EXERCISE DESCRIPTION |
Rewrite the records starting at the line that has "Go to the previous image" and ending after the line that has "View Chi tiết", changing "button" to "control" and keeping everything else the same.

RAW RECORDS |
start

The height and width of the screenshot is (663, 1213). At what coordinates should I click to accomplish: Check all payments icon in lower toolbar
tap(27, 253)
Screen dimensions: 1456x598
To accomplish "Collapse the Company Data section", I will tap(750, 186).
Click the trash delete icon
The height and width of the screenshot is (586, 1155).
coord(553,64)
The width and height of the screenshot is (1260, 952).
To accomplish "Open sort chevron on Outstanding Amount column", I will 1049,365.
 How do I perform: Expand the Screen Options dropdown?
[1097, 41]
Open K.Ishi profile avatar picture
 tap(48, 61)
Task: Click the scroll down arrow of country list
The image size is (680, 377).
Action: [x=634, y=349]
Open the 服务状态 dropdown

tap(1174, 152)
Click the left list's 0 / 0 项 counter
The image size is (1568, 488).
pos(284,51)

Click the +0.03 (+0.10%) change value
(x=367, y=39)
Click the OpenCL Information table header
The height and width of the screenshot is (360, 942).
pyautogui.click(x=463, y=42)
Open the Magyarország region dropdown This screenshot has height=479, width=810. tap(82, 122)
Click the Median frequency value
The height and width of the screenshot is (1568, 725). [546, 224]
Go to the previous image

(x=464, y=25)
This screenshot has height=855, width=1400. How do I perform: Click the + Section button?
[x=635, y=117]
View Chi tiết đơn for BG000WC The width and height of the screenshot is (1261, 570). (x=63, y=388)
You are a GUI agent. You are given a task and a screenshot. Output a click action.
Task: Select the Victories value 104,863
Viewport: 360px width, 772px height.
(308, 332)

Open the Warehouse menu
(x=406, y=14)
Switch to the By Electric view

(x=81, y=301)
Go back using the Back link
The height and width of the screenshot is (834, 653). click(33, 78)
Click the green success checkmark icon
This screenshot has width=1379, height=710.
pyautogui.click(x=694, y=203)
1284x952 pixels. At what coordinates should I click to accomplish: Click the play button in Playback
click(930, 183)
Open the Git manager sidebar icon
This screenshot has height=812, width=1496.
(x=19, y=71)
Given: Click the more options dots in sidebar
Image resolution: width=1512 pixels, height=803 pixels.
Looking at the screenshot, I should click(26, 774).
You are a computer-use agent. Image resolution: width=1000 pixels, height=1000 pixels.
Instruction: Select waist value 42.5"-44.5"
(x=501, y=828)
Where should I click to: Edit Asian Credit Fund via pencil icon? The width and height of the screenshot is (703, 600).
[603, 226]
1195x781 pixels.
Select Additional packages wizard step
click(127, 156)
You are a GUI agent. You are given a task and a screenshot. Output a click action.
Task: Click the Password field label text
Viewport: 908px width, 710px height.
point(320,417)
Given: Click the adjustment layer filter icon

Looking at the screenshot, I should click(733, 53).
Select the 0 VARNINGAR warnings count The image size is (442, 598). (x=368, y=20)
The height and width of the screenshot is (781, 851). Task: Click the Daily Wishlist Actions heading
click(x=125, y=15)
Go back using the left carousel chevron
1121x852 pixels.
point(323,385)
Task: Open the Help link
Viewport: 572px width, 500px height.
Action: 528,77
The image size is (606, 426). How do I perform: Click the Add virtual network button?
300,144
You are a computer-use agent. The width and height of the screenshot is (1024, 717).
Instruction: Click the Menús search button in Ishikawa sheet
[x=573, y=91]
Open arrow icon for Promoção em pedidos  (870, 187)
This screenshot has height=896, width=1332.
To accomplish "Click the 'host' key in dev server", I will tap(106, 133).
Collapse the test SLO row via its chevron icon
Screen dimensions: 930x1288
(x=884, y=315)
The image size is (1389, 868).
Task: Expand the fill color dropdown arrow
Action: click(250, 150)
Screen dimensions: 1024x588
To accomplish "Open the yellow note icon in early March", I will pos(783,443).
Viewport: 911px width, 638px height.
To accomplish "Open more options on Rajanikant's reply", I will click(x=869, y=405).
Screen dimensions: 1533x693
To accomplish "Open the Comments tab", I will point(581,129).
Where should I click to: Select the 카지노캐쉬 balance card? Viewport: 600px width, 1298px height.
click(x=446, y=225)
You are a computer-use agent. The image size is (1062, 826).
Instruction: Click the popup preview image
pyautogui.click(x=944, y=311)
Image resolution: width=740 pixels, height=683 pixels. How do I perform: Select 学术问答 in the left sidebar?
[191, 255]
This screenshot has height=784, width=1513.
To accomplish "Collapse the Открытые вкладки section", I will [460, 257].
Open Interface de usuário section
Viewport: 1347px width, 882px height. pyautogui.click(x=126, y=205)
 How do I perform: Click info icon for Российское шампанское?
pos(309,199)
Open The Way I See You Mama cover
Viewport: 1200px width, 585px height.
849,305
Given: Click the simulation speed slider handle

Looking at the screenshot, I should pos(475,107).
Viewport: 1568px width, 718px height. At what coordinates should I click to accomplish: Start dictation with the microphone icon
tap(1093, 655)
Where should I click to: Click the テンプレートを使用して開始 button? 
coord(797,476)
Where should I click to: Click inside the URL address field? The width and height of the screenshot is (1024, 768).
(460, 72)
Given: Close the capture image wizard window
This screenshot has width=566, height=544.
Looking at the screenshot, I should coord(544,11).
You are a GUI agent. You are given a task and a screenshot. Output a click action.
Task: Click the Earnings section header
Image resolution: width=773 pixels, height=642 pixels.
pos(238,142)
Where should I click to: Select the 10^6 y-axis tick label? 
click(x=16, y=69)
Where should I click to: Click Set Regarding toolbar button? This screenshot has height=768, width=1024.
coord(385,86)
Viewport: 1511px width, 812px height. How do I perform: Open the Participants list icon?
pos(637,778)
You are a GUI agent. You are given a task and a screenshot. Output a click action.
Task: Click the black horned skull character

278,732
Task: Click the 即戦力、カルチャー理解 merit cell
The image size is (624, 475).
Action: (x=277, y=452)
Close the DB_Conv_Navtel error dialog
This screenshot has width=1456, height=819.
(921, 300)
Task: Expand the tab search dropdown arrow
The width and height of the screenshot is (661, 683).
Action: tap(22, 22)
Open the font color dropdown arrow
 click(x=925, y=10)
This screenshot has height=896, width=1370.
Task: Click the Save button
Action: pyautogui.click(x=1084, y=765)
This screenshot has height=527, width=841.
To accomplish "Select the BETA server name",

end

WRITTEN RESPONSE |
Go to the previous image

(x=464, y=25)
This screenshot has height=855, width=1400. How do I perform: Click the + Section control?
[x=635, y=117]
View Chi tiết đơn for BG000WC The width and height of the screenshot is (1261, 570). (x=63, y=388)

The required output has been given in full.